- [Data supplied]
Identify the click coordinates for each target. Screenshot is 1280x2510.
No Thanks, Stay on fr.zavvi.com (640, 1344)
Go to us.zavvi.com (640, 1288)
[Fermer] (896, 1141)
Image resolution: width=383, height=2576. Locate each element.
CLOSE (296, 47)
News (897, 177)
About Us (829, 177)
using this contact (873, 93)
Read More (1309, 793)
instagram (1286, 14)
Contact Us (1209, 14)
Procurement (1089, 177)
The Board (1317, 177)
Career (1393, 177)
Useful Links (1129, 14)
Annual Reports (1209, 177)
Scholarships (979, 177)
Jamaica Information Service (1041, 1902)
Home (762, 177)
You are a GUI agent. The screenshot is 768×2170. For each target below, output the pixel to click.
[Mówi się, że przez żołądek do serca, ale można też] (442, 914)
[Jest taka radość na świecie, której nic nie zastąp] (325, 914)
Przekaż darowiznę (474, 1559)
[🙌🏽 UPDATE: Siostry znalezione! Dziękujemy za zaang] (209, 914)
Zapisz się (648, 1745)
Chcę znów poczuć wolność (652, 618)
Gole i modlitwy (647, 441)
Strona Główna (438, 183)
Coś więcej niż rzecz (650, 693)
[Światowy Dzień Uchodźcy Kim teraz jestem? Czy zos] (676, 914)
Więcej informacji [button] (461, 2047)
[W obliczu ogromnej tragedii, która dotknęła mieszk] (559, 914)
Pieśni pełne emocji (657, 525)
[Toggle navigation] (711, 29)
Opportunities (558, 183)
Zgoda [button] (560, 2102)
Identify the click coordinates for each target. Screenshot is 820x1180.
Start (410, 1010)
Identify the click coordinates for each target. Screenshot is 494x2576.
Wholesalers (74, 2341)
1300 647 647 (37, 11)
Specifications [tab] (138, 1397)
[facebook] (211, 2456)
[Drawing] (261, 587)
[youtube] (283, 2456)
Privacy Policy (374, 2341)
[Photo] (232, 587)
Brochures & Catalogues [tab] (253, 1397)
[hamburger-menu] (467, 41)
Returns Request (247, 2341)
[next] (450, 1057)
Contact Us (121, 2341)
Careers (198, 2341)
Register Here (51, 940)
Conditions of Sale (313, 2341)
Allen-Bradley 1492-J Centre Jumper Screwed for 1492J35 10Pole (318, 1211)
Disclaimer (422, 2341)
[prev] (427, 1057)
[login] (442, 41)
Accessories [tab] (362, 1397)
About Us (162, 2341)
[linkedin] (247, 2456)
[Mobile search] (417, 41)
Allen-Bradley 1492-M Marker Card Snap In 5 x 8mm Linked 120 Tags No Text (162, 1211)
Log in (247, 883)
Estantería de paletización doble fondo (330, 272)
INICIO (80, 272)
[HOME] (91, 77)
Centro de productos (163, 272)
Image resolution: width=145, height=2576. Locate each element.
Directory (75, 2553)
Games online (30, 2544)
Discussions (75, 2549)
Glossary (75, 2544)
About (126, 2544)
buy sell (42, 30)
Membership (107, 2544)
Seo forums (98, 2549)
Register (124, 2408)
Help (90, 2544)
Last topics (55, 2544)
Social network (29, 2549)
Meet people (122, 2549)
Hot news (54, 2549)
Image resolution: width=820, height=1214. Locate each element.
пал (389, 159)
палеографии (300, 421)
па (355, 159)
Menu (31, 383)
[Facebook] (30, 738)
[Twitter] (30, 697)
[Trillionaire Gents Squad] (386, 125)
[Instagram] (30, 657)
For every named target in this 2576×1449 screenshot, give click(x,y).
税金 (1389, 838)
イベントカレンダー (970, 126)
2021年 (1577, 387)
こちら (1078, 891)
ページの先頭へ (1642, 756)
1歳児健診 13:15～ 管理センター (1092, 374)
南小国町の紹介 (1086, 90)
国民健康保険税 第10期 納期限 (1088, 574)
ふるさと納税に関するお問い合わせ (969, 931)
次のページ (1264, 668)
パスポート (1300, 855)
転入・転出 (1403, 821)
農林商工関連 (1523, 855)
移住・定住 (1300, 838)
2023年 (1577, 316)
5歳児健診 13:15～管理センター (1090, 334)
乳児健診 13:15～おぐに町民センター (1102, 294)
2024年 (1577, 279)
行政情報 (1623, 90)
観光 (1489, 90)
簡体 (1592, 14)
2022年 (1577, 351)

- [Task details] Provide every line from the material that contains the word "Allen".

- [Finished task]
Allen-Bradley 1492-J Centre Jumper Screwed for 1492J35 10Pole (318, 1211)
Allen-Bradley 1492-M Marker Card Snap In 5 x 8mm Linked 120 Tags No Text (162, 1211)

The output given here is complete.